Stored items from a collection

-=-=-=-=-

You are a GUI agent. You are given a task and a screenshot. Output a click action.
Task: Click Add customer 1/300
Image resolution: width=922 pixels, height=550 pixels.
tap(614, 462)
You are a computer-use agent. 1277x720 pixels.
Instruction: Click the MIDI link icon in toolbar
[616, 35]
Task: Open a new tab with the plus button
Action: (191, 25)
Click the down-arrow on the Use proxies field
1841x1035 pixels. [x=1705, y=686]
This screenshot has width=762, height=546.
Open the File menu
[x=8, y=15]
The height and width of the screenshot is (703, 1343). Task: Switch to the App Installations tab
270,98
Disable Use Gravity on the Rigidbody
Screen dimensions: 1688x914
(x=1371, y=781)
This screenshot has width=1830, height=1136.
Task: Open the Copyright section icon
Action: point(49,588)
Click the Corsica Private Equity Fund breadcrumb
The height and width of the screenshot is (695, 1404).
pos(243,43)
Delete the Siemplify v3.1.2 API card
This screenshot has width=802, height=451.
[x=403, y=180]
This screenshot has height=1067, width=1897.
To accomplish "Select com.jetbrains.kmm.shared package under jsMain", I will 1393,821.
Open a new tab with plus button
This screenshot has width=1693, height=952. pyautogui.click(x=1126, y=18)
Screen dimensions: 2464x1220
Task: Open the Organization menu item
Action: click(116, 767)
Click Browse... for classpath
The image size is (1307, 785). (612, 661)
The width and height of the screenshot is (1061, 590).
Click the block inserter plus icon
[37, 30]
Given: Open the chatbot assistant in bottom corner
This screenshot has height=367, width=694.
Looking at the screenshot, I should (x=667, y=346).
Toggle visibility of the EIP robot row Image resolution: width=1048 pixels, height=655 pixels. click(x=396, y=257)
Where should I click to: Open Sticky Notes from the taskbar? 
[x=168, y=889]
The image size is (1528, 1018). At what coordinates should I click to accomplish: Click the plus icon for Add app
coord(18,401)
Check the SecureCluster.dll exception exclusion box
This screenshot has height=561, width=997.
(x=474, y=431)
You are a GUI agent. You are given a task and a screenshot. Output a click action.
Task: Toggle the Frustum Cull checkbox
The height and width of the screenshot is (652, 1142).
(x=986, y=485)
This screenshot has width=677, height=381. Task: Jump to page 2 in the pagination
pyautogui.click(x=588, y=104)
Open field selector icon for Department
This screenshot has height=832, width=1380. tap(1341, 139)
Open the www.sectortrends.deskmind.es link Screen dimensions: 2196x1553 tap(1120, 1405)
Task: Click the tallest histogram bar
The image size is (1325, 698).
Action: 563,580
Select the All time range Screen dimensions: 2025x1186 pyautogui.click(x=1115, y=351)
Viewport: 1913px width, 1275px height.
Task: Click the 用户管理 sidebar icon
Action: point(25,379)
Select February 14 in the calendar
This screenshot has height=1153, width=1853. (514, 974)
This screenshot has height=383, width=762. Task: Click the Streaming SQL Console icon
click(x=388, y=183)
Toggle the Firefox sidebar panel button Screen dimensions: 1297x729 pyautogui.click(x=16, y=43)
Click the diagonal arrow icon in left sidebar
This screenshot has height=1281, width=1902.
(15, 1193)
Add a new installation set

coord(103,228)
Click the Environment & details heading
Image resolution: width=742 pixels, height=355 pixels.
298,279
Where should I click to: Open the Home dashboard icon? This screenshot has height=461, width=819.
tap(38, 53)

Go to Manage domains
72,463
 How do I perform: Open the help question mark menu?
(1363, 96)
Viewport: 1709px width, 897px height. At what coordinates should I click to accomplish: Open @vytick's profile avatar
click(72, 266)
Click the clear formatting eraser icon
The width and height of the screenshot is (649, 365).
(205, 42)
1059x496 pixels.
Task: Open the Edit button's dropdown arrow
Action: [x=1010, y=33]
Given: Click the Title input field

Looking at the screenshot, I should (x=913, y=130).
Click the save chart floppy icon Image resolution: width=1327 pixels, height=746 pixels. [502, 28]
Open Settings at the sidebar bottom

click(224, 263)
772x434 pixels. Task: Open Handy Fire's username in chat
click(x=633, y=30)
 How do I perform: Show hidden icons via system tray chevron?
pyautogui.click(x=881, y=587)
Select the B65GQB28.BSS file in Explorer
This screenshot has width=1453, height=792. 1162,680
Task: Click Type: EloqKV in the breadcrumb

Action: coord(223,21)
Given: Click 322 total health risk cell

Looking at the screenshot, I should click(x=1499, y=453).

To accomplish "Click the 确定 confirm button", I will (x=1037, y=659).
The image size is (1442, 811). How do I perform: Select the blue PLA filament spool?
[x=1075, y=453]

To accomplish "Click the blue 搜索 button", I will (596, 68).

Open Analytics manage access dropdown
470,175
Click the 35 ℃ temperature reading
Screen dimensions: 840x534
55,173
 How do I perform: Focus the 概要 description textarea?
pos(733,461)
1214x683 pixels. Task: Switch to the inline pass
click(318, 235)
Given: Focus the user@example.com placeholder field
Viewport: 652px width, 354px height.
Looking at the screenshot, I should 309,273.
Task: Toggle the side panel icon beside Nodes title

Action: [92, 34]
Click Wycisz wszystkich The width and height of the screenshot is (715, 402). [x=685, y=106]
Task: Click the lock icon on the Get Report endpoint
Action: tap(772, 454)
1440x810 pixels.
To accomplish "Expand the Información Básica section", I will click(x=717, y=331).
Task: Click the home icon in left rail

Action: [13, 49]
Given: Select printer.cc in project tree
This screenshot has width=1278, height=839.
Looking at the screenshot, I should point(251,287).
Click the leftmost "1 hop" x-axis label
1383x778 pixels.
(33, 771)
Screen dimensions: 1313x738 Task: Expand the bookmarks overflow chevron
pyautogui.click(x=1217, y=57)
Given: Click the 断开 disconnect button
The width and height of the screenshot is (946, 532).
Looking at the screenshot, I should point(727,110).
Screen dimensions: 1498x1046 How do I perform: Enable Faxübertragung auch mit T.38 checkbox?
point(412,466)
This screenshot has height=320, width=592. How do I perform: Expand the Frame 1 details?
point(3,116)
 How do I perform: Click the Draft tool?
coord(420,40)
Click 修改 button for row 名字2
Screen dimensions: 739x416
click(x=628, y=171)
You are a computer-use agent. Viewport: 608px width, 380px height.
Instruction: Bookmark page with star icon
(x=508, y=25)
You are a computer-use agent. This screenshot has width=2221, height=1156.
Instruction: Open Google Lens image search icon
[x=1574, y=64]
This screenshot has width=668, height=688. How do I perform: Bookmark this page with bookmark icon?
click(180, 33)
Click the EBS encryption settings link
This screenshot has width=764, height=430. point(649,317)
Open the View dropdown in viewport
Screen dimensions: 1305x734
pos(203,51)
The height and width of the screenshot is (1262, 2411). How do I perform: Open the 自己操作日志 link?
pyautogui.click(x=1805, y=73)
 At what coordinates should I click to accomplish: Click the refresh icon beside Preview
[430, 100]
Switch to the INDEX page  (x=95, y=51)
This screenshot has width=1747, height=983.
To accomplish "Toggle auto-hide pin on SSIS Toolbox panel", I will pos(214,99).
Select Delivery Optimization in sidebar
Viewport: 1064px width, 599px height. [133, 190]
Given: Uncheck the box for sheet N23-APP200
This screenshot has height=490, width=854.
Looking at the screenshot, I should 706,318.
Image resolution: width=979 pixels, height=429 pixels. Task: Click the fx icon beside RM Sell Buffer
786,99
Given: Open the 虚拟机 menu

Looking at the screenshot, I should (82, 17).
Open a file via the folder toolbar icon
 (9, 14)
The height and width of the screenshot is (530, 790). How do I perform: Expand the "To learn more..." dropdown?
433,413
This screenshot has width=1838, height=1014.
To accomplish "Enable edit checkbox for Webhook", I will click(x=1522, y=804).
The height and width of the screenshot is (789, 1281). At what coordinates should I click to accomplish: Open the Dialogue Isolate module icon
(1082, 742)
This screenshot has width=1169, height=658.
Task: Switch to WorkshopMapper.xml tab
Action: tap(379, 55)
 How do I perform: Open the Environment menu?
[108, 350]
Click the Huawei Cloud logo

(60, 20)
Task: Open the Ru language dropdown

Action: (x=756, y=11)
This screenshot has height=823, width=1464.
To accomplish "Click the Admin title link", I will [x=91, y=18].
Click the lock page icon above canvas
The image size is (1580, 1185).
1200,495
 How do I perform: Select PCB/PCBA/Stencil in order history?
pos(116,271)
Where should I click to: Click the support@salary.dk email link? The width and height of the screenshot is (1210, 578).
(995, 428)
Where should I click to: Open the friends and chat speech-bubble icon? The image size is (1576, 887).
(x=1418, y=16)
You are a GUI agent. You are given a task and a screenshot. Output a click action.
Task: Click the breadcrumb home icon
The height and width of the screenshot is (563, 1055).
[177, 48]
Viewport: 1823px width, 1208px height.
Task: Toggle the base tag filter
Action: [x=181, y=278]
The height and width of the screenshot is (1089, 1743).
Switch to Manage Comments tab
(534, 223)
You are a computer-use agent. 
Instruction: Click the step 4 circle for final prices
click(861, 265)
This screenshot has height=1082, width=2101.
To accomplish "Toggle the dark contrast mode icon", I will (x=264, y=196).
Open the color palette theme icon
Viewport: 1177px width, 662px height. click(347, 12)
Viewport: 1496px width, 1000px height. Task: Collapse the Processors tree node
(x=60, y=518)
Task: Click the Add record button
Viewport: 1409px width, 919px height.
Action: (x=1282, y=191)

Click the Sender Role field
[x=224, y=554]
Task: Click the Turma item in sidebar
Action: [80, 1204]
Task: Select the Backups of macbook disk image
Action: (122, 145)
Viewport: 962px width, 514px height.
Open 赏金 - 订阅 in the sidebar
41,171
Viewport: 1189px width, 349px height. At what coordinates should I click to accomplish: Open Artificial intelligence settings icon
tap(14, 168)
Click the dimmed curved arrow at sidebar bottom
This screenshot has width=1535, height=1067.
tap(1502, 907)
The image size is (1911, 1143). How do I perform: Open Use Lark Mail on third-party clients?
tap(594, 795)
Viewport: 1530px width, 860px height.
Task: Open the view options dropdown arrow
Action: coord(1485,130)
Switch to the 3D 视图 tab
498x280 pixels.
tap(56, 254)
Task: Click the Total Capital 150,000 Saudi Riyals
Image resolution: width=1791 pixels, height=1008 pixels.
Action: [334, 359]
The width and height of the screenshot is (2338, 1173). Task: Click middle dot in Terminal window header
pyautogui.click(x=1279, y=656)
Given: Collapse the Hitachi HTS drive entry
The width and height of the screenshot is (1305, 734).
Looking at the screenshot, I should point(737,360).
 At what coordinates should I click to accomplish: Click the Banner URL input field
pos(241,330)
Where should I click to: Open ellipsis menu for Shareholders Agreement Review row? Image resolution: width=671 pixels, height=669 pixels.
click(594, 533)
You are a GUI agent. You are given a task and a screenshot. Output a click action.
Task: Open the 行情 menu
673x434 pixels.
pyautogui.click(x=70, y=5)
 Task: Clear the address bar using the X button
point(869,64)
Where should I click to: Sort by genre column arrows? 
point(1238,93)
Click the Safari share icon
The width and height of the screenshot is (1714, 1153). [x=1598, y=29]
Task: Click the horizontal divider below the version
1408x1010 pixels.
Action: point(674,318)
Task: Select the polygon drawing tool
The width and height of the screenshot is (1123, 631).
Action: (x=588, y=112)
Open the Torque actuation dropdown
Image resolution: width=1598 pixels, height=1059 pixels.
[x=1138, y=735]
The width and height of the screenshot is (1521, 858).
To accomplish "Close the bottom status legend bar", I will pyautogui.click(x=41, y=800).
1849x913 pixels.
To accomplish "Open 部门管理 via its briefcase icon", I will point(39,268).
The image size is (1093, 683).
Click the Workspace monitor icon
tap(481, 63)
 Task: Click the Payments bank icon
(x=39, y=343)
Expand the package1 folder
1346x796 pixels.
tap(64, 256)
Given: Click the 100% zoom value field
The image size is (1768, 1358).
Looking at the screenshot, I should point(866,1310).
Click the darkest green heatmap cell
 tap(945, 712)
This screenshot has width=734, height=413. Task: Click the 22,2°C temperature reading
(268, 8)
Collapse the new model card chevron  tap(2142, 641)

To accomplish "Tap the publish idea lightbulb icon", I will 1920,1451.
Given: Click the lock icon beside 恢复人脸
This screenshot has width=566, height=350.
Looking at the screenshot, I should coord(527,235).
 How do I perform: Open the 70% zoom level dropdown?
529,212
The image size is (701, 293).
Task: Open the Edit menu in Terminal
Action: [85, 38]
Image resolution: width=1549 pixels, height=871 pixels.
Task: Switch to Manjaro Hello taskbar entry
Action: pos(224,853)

-=-=-=-=-

● ACTIVITY: Please reproduce, exactly as they appear above, the lines from the line containing "Click the darkest green heatmap cell" up to and including the line containing "Collapse the new".

● FINISHED EXERCISE:
Click the darkest green heatmap cell
 tap(945, 712)
This screenshot has width=734, height=413. Task: Click the 22,2°C temperature reading
(268, 8)
Collapse the new model card chevron  tap(2142, 641)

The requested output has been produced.